• [Instructions for the task]: Your answer must be the lines from the one containing "Task: Click cintura value 85" through the last line below, copied exactly, with no pictures.

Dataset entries
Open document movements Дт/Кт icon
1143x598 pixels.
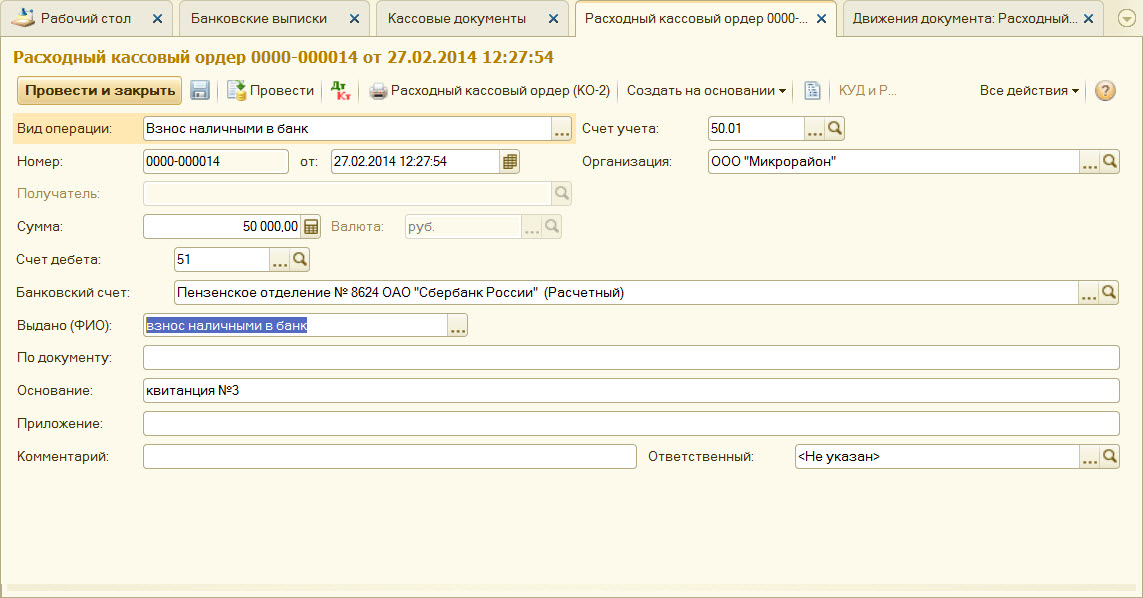click(x=341, y=91)
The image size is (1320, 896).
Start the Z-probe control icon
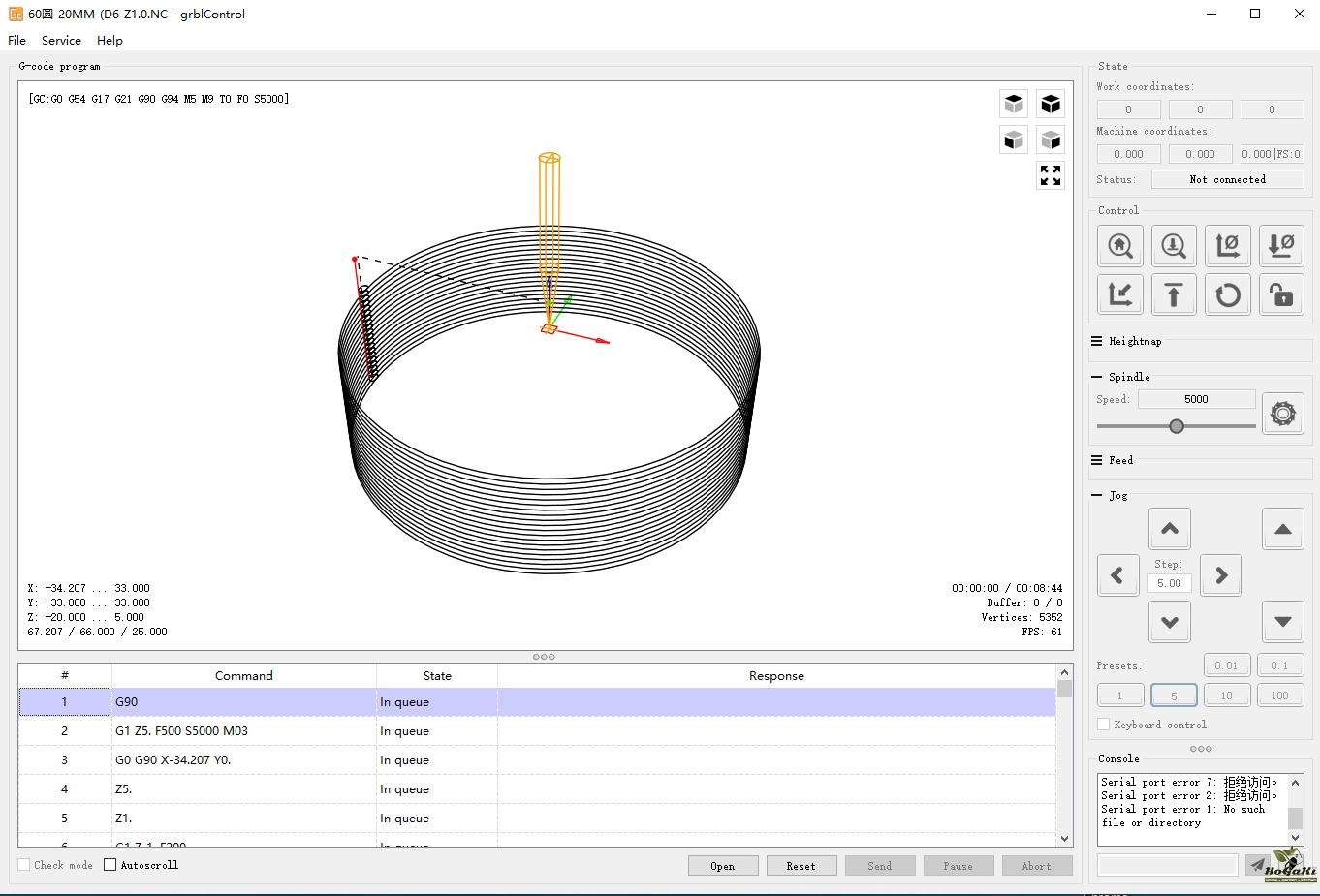click(1174, 246)
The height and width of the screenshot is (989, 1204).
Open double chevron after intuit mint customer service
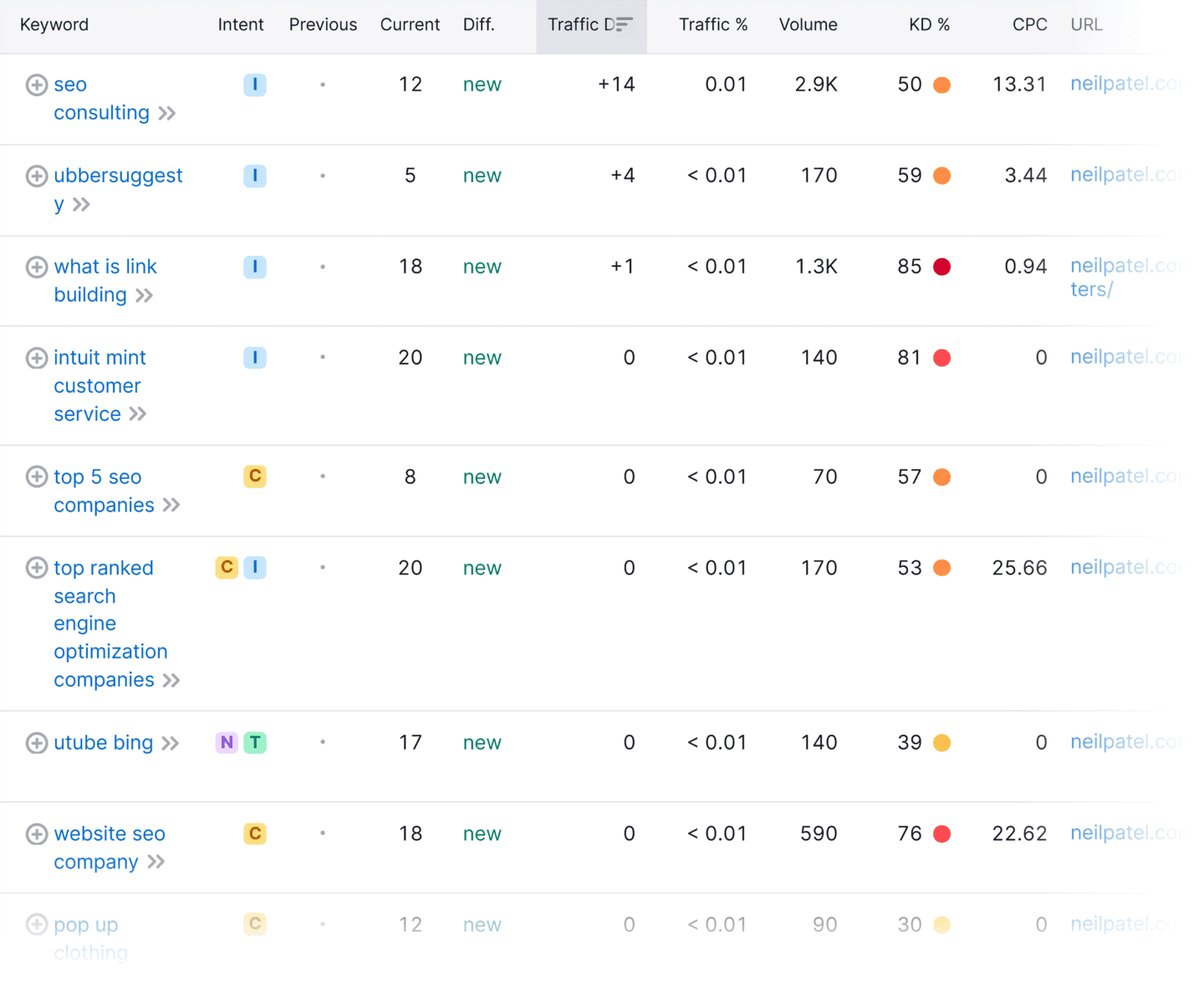pyautogui.click(x=138, y=414)
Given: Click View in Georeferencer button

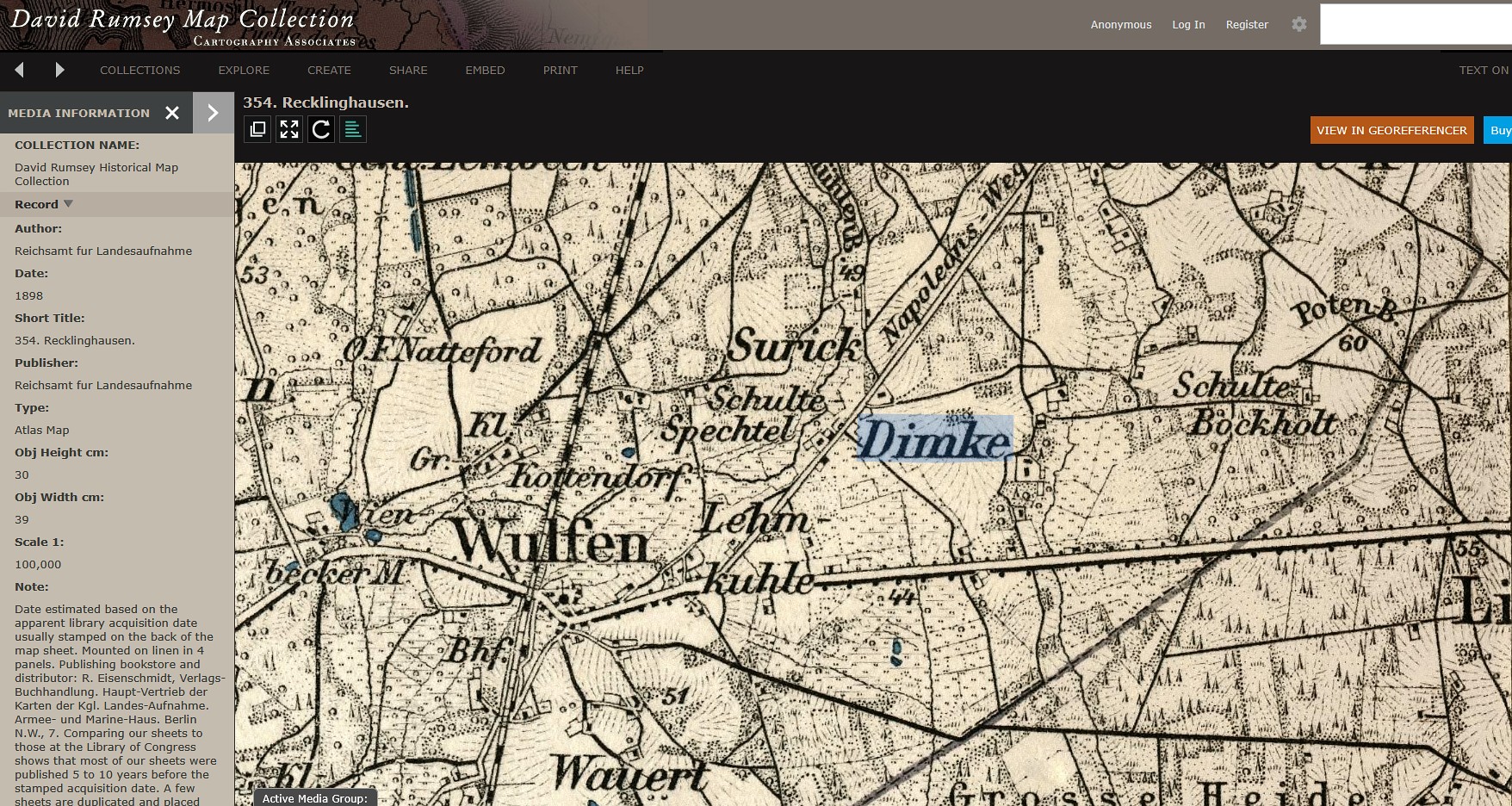Looking at the screenshot, I should point(1391,130).
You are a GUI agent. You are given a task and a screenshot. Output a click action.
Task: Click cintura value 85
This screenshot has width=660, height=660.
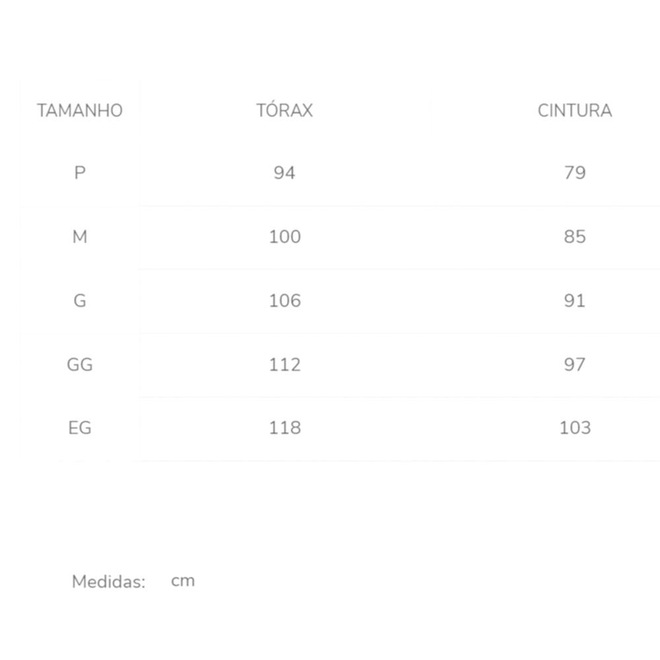(574, 237)
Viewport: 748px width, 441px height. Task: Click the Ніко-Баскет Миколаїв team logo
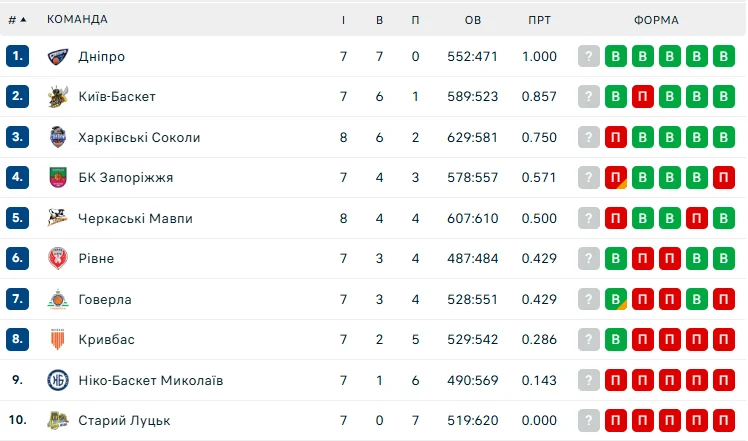coord(57,380)
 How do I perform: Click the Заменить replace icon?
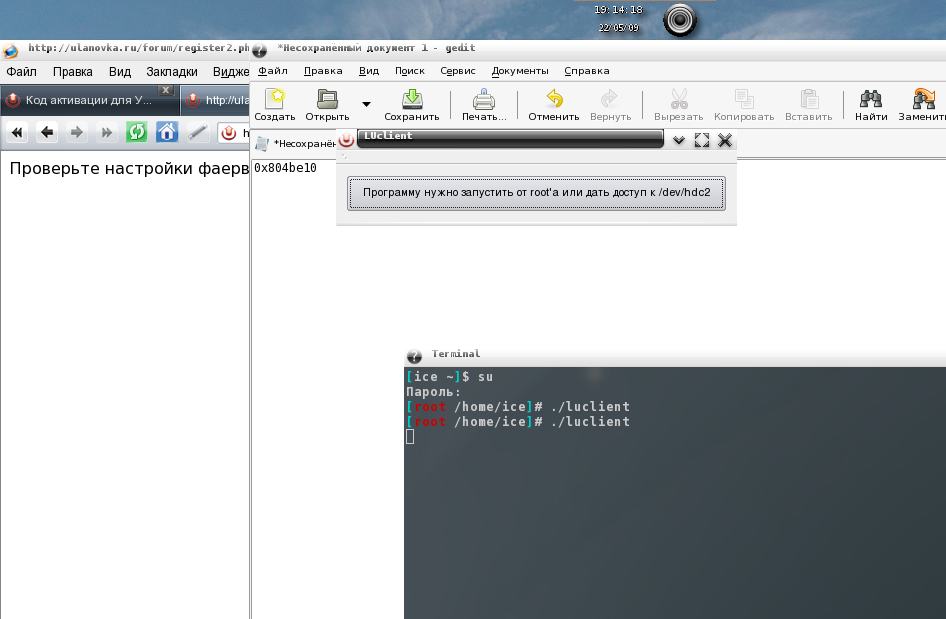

• [Written response]:
Task: Click cintura value 85
This screenshot has width=660, height=660.
(574, 237)
Viewport: 748px width, 441px height. Task: Click the Ніко-Баскет Миколаїв team logo
coord(57,380)
 How do I perform: Click the Заменить replace icon?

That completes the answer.